Previously, Deng co-founded NetScreen Technologies, which subsequently went public on NASDAQ and was later acquired by Juniper Networks in 2004 for $4.2 billion. Ernst & Young named him Entrepreneur of the Year in 2002.
Looking at Yortsos, he said, “Without you and all these other USC professor(s) giving me a hard time and all those sleepless nights … I wouldn’t be here tonight.”
A catalyst for entrepreneurs
USC Viterbi’s growing entrepreneurial prowess took center stage for much of the night at the ceremony. Yortsos told the audience how USC Viterbi hopes to become “a catalyst for entrepreneurship and innovations that will fuel the economic growth of Los Angeles, the United States and the world.”
Toward that end, the dean said, USC Viterbi launched the Viterbi Startup Garage, Southern California’s only venture accelerator for engineering student-led companies. As a reflection of the quality of businesses coming out of the engineering school, five startups from the inaugural Garage have raised more than $6.6 million in follow-on capital.
More recently, USC Viterbi launched D-Health, a digital innovation lab created by USC’s Health, Technology and Engineering Program and the Hacker House, a creative space allowing would-be student entrepreneurs to build products and companies.
And then there’s the Maseeh Entrepreneurship Prize Competition.
Founded in 2010, the business plan competition provides budding businesses with mentoring from investors and industry experts. This year’s competition had a record 50 teams competing for 16 spots. For the first time, each team received a $2,500 grant from the National Science Foundation to canvass potential customers around the country to learn their concerns and how they might address them.
The competition has given rise to several exciting companies.
I humbly predict that it will be engineers that will solve many of the grand challenges of the world.
Peter Beerel
ComfortCorrect, last year’s winner, makes affordable braces that incorporate programmable memory-wire technology. The company hopes to go to clinical trials in the near future. The 2013 victor, Second Spectrum, analyzes Big Data for sports’ insights. Its 10 NBA clients include the Los Angeles Clippers.
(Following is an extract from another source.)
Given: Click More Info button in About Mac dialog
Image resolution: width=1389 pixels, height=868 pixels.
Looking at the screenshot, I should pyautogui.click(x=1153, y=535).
In January, the Orange County Register featured 2011 winner Abtum in a cover story about startups moving into a new business incubator in Irvine. The company makes a tunable radio frequency duplexer for mobile handsets that offers significant performance and cost improvements for long-term evolution-enabled products.
“As an engineer and entrepreneur myself, I humbly predict that it will be engineers that will solve many of the grand challenges of the world,” said competition director Peter Beerel, an associate professor. “And at USC, we want Viterbi engineers to lead the way.”